### [INSTRUCTIONS TO FOLLOW]
List each line of the listing below that contains the word "Task", copying every such line in full.
......
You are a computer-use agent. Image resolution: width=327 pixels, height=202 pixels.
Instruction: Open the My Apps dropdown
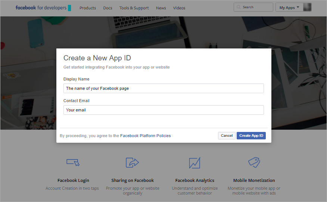[289, 7]
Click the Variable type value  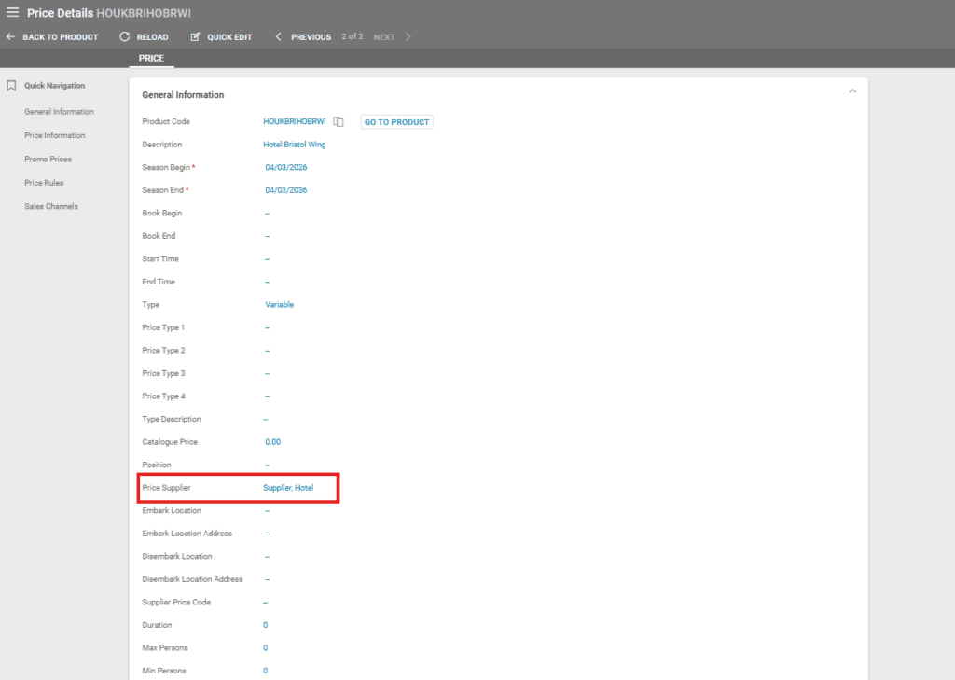[x=280, y=305]
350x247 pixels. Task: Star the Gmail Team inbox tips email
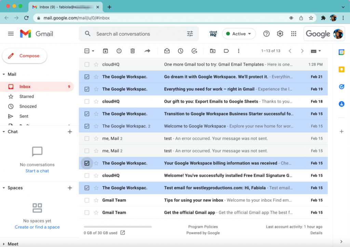[96, 200]
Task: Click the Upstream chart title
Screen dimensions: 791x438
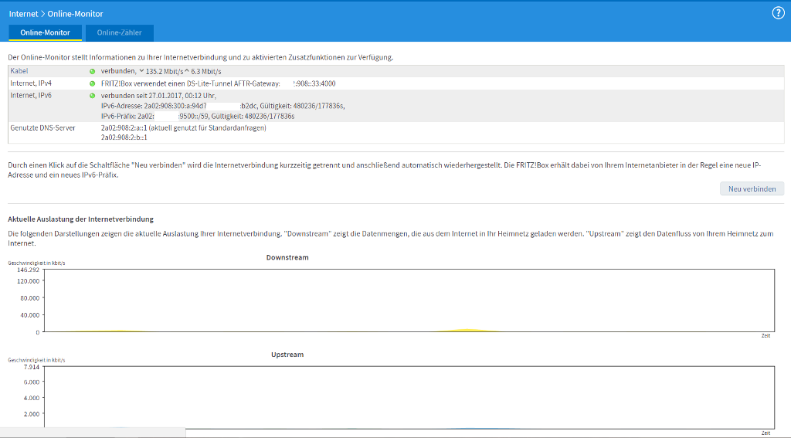Action: click(287, 355)
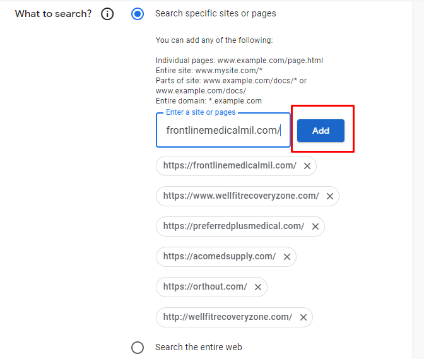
......
### [PROBLEM SOLUTION]
350x247 pixels. Task: Star the Gmail Team inbox tips email
Task: Click the Upstream chart title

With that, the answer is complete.